No, not the last president, who’s selfish insistence on running for re-election as he neared 82 begot the current White House occupant, whose daily degradations of the office are sure to worsen after he enters his 80s this summer.

No, I have in mind two baby boomers, the most underrated and under-covered candidates in this midterm: Ohio’s Sherrod Brown and North Carolina’s Roy Cooper.

In what’s shaping up to be a strong Democratic year, Brown and Cooper are linchpins of their party’s increasingly realistic, bordering on likely, prospects for reclaiming the Senate.

Each comes from a state that has been forbidding for Democrats in federal races. And it’s not an exaggeration to say that each may be the only person who could flip the seat for which they’re running.

Brown, 73, previously won three Senate races, the last in President Donald Trump’s first midterm, and Cooper, 68, just left office last year after serving two terms as governor. Both are about as well-known in their respective states as is possible in an era of media fragmentation.

If you doubt me, maybe you’ll be persuaded by Republicans. Just look at the top two television ad reservations laid down this week by the Senate GOP super PAC. Where are they planning to spend the most, whether on offense or defense? You guessed it, that would be in Ohio ($79 million) and North Carolina ($71 million). Yes, of course, the scale of that investment is partly because of the number and cost of media markets in the two states. But it also underscores real GOP concern in both states.

While those spending priorities wouldn’t surprise anyone working in electoral politics, they may stun, or at least confuse, the hobbyist class of activists.

Understanding that disconnect matters.

You, my dear reader, have likely heard more about a Senate race that’s far more of a long shot for Democrats (Texas) and another that’s far likelier to flip (Maine) than the two I present above.

There’s a recency bias in the case of Texas and the campaign of James Talarico, who just last month won a high-profile primary. Also, that primary was freighted with matters of race — Black, white and Hispanic — which are often at the heart of Democrats’ intra-party contests.

------

__ACTIONS TO TAKE__.
[1] List every U.S. state named in the column on the midterm Senate races.
[2] Continue the column on the midterm Senate races, beginning after its final sentence.

__DATA LINES__.
------

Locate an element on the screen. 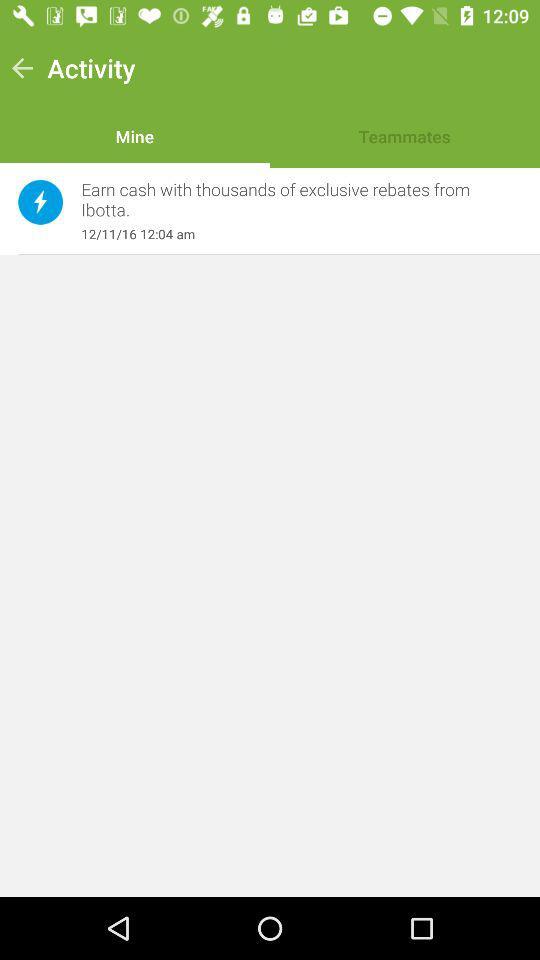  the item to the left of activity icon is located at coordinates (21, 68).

------

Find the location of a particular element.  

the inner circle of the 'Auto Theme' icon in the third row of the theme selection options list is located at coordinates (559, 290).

------

__RESPONSES PER TASK__.
[1] Ohio, North Carolina, Texas, Maine

[2]
Similarly, the Maine primary reflects another enduring — and divisive — clash within the Democratic coalition, that between the male progressive and female establishmentarian. More than 10 years after Bernie vs. Hillary got underway, the proxy war rages on, this time with Graham Platner playing Bernie and Gov. Janet Mills as Hillary.

Now, I don’t mean to diminish how crucial Maine is to the Democrats’ electoral math. It’s hard to see how they win the Senate without defeating Sen. Susan Collins in what’s the only true-blue state held by a Republican on the map. Your sign-of-the-times fact: Collins is the last senator, Democrat or Republican, to represent a state won by the presidential nominee of the opposite party in the last three elections.

Yet this is the point: If Maine is the Democrats’ 48th seat, North Carolina and Ohio are 49 and 50 (Save your emails, Collins enthusiasts: She’s clearly the superior Republican running in the three races, but she hails from the most difficult state on the map and will suffer all the Trump downside with none of the Trump benefit without him on top of the ticket).

I know what you’re thinking: Ok, I get it, North Carolina and Ohio are crucial, but what’s the even more decisive, majority-making 51st seat for Democrats? That’s a column for another day (perhaps one with a WASILLA dateline).

Why are Brown and Cooper so scarcely discussed? Yes, there’s the fact that neither faced a primary while Texas and Maine had and have storylines that are catnip for Democrats and the press. And Texas is the perennial white whale for Democrats, while Collins falls in that category of Republicans-they’d-love-to-beat, which also explains why the party’s small-dollar donors showered tens of millions on opponents of Lindsey Graham, Mitch McConnell and, well, Susan Collins in 2020.

Let’s be honest about the other reasons, though.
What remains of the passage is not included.